常時10人以上の従業員(雇用形態は問いませんが、派遣社員は人数に含めません)を雇用している企業については、就業規則を作成し、所轄労働基準監督署長に届出する義務がありますが(労働基準法89条)、それ以外の企業に就業規則を作成する義務はありません(就業規則を変更した場合には、変更した旨を届け出る必要があります)。
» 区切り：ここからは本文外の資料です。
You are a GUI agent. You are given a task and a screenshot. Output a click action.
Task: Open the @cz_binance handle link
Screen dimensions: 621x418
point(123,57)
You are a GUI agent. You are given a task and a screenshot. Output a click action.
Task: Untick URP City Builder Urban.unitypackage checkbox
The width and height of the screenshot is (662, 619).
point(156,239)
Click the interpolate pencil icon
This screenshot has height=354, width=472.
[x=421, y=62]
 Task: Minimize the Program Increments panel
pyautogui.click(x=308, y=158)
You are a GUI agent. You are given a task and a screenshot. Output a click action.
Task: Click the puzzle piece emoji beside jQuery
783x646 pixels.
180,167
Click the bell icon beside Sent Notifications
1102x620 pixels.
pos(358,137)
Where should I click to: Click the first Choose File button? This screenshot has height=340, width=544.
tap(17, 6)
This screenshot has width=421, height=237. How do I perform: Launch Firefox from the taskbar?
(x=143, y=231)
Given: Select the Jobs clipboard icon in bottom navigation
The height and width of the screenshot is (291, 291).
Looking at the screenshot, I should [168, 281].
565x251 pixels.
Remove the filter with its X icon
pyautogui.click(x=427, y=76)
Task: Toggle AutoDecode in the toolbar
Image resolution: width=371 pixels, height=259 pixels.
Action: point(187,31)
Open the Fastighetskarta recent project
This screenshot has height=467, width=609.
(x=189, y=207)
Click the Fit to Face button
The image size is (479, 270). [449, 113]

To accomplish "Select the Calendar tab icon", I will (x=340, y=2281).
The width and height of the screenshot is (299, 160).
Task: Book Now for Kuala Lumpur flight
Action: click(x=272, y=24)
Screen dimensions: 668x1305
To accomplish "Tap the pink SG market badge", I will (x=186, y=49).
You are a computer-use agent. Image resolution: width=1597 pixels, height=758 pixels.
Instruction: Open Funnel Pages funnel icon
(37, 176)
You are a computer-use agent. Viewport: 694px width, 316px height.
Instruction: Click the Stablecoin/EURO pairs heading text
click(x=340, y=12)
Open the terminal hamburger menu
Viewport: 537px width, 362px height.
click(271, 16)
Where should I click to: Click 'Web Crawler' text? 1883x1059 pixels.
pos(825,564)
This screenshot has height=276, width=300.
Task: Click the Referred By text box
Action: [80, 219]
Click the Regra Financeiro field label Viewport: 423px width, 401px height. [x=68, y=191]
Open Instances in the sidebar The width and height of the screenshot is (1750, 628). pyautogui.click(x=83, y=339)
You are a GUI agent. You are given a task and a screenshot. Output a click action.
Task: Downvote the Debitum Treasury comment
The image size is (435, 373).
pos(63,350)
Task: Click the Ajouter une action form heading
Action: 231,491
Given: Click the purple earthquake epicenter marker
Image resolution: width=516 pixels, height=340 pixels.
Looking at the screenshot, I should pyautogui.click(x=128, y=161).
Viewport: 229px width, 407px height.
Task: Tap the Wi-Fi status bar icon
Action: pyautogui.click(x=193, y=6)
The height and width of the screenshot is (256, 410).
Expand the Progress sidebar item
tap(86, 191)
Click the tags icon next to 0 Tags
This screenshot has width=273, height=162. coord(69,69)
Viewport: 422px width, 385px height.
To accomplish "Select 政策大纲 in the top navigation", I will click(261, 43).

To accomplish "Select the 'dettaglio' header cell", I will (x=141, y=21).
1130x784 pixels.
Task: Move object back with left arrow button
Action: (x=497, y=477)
しかし、従業員の規模に関わらず、賃金や労働時間、安全衛生管理に関するルールを就業規則としてきちんと明文化することで、従業員とのトラブルを防ぐことができますし、従業員としても安心して働くことができる職場になります。
また、いわゆる「働き方改革関連法」の成立により、建設業に時間外労働の上限規制が設けられる等、従来の就業規則を見直す必要がでてきています。
このページでは、就業規則についてご説明させていただきます。
2.就業規則の注意点
(1)意見聴取義務
労働基準法90条1項によると、使用者は、就業規則を作成及び変更する際は、労働者の過半数で組織する労働組合(労働組合がない場合には労働者の過半数を代表する者)の意見を聴かなければなりません。また、就業規則を届け出る際は、上記の意見を記した書面(意見書)を添付する必要があります(労基法90条2項)。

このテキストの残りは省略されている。